The students suggested building for Eli a supportive Mickey Mouse-themed chair for tabletop activity and a stander (a box to aid his standing) resembling a Buzz Lightyear rocket ship.  These would help stabilize him while he could work on tasks with his therapists, or just sit and watch TV.  “It was exactly what I had been thinking,” Carroll says.

a child sits in a chair decorated as a rocket ship, with the words "to infinity and beyond" written on the chair.

Eli, a child with Cornelia de Lange syndrome, uses a device that aids his ability to stand, created by Temple OT students as part of their Assistive Technology class.

Understanding assistive technology is an important part of occupational therapy education. Obtaining or improvising equipment, to augment therapy or make everyday tasks easier for individuals, is part of the job for an OT practitioner, says Cynthia Abbott-Gaffney, the Temple assistant professor who teaches the class.

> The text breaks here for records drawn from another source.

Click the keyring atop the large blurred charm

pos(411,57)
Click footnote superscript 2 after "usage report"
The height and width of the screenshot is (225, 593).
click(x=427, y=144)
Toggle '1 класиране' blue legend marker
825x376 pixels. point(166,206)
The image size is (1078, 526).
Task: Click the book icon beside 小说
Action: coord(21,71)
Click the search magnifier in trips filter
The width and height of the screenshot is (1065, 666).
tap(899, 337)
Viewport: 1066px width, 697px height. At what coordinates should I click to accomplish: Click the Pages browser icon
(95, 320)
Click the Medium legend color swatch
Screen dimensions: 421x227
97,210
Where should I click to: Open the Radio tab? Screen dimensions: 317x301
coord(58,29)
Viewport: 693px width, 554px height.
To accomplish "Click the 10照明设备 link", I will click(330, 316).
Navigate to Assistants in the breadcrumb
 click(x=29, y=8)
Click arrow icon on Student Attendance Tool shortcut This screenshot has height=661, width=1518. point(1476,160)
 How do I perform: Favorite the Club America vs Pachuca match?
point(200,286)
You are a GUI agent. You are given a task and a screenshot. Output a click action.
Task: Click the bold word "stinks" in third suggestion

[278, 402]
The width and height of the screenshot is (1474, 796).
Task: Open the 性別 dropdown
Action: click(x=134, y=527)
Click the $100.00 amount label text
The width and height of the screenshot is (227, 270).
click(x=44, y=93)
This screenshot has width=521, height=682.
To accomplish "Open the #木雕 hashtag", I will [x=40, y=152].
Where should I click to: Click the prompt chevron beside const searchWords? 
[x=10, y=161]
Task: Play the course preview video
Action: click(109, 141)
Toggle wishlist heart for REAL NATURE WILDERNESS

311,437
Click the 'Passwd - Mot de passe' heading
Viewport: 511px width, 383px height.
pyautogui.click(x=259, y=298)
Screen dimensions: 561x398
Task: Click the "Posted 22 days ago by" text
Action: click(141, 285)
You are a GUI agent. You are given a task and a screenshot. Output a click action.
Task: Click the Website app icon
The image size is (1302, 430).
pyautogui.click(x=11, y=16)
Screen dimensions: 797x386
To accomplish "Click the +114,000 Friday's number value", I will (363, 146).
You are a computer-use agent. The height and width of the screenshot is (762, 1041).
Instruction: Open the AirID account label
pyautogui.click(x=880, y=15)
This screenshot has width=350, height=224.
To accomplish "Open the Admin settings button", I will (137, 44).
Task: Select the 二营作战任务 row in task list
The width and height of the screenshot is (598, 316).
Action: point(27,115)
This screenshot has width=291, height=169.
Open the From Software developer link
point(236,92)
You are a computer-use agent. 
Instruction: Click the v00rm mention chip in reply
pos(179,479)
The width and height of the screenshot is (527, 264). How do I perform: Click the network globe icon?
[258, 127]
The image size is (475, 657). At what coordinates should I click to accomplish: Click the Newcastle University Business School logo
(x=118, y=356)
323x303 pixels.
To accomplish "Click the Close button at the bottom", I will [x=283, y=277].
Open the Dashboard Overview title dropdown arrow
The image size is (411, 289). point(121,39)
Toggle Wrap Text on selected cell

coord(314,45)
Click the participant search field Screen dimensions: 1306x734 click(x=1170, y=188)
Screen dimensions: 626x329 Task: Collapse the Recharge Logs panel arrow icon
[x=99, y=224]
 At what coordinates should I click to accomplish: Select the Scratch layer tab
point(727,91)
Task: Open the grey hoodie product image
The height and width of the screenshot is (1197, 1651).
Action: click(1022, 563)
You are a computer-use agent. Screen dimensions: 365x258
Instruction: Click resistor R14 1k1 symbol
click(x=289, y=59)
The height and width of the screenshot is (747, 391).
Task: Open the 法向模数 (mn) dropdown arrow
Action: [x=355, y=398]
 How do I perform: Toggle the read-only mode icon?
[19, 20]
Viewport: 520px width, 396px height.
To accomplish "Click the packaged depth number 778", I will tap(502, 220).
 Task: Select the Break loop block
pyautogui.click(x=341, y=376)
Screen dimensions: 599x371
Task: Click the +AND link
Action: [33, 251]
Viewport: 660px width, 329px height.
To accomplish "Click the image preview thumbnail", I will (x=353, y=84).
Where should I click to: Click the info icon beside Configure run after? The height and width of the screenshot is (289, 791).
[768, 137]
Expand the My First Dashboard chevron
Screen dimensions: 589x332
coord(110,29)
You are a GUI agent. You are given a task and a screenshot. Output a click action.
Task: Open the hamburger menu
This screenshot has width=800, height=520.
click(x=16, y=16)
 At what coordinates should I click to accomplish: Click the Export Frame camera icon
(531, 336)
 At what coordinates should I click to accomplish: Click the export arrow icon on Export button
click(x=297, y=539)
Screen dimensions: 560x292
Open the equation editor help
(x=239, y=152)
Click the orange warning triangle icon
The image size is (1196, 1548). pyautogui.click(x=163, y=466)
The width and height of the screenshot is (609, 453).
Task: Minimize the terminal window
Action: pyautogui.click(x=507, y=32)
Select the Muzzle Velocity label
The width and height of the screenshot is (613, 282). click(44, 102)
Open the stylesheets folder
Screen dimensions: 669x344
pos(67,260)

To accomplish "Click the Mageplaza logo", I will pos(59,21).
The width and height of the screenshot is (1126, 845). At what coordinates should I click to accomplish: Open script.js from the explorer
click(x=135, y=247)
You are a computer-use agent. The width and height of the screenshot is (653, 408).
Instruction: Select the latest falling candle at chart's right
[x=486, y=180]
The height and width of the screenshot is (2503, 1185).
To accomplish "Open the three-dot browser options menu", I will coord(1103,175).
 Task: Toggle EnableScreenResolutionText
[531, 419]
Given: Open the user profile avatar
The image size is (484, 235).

“As occupational therapists, we have to do it all the time,” she says. “Because individuals with disabilities, special needs, medical conditions, they need equipment, to help with standing, to help support the upper limbs, to enable them to be able to do something they wouldn't otherwise be able to do because of physical or cognitive or emotional differences. Sadly, a lot of the prefabricated equipment manufactured by companies is unbelievably expensive. It is the opposite of what you would anticipate, given the target population.”

COVID forced students in Abbott-Gaffney’s Assistive Technology class to switch things up considerably in the fall 2020 semester. Student assessments of individuals in need, and interviews with clinicians and families normally done in person, were conducted remotely by telehealth video. Ordinarily, in designing the custom-made equipment, the OT graduate students receive multidisciplinary input, partnering with colleagues in Temple’s College of Engineering and Tyler School of Art and Architecture. 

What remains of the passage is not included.